EXERCISE TASKS
[1] Decide whether each statement below agrees with the commit description. Answer yes or no for each, and quote the exact words from the commit description that settle it.
(a) The isTaskLimitExceeded check is moved from internalStartNext to canRunMore.
(b) The change drops the experimental label from the session property.
(c) The problem arises when a resource group is created during a task throttling period.
[2] Rewrite the stretch of the commit description from "Commit 88b6343" through "is never updated.", changing "eligible" to "ready" wherever it appears.

PAGE EXTRACT
***
Commit 88b6343
authored
fix(scheduler): Coordinator Task Throttling Bug (#27146)
## Description
With coordinator task based throttling (queueing) enabled, we run into
an issue where certain resource groups are never updated to be eligible
to run. This occurs when the resource group is created during a task
throttling period and canRun returns false, resulting in the resource
group never being added as an eligible subgroup on creation. When we
exit task throttling, an eligibility update is never triggered. if this
group doesnt have a new query added after we exit task throttling, its
status is never updated.
Changes:
1. move the isTaskLimitExceeded check from canRunMore to
internalStartNext, canRunMore will return true allowing the group to be
marked as eligible, but internalStartNext will prevent the group from
running more queries.
2. add check to enqueue immediate execution candidates if task
throttling
3. remove experimental from session property
4. add tests to ensure resource groups properly queue/run queries with
task limits (should this be in resourceGroups or testQueryTaskLimit?)
Meta Internal review by: spershin
Meta Internal Differential Revision: D92632990
## Motivation and Context
Coordinator memory is being overloaded by queries with large task
counts. There needs to be safeguards on this outside of just RG's. The
existing coordinator task throttling property has some issues which are
fixed by this PR.
***
LISTED ENTRIES
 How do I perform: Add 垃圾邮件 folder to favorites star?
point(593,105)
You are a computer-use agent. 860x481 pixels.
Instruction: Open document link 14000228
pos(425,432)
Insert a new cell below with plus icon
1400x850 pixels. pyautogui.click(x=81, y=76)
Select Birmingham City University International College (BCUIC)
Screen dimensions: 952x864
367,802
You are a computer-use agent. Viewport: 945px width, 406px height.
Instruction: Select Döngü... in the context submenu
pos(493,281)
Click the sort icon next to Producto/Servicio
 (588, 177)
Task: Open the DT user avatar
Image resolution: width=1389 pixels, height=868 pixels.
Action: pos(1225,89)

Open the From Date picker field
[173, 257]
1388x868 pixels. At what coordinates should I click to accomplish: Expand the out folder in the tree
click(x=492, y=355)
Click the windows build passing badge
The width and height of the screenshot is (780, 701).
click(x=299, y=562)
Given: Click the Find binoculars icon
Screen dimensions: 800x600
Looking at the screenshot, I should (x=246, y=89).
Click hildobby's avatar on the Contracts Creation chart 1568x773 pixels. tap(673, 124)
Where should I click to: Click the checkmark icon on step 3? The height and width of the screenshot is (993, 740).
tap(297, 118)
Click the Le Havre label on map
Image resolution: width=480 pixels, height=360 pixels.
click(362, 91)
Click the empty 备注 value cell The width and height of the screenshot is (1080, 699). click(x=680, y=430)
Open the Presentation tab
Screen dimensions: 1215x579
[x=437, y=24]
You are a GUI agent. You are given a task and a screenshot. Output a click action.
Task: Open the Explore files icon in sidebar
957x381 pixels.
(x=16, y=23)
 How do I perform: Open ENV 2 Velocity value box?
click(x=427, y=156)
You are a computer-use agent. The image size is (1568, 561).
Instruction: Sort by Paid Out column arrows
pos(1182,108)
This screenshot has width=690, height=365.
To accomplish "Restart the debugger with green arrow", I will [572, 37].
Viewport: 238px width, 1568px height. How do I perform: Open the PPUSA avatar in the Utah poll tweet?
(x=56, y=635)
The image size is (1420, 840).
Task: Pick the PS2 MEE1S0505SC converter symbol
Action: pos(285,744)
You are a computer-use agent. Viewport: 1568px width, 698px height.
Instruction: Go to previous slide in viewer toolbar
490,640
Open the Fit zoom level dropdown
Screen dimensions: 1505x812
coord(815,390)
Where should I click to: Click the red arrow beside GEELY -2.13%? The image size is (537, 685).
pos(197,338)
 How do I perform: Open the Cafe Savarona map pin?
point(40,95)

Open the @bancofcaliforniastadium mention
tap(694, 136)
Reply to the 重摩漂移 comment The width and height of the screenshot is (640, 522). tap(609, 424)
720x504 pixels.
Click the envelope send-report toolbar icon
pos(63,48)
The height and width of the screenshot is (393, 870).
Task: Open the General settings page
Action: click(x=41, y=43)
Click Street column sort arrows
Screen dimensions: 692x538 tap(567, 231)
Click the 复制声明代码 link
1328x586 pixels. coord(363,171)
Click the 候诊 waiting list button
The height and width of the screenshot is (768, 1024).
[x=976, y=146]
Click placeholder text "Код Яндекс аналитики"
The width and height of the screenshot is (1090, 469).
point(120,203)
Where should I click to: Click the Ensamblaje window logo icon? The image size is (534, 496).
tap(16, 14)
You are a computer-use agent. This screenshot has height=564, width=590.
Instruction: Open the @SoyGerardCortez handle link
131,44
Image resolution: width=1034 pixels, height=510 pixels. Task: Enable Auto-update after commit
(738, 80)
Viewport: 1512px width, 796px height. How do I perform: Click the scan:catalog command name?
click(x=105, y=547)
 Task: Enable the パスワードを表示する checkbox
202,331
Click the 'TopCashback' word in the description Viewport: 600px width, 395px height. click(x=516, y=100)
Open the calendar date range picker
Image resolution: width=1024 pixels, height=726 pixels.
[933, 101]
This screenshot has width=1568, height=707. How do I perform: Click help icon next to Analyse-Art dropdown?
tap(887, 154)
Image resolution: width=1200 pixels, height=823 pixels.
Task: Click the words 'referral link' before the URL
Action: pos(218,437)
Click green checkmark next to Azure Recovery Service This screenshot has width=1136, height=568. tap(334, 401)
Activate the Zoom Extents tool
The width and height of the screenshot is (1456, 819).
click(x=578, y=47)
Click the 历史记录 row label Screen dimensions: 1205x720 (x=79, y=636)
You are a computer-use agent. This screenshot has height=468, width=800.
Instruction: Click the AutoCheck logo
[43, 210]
***
FINAL RESULTS
[1]
(a) No: "move the isTaskLimitExceeded check from canRunMore to internalStartNext"
(b) Yes: "remove experimental from session property"
(c) Yes: "This occurs when the resource group is created during a task throttling period"

[2]
Commit 88b6343
authored
fix(scheduler): Coordinator Task Throttling Bug (#27146)
## Description
With coordinator task based throttling (queueing) enabled, we run into
an issue where certain resource groups are never updated to be ready
to run. This occurs when the resource group is created during a task
throttling period and canRun returns false, resulting in the resource
group never being added as an ready subgroup on creation. When we
exit task throttling, an eligibility update is never triggered. if this
group doesnt have a new query added after we exit task throttling, its
status is never updated.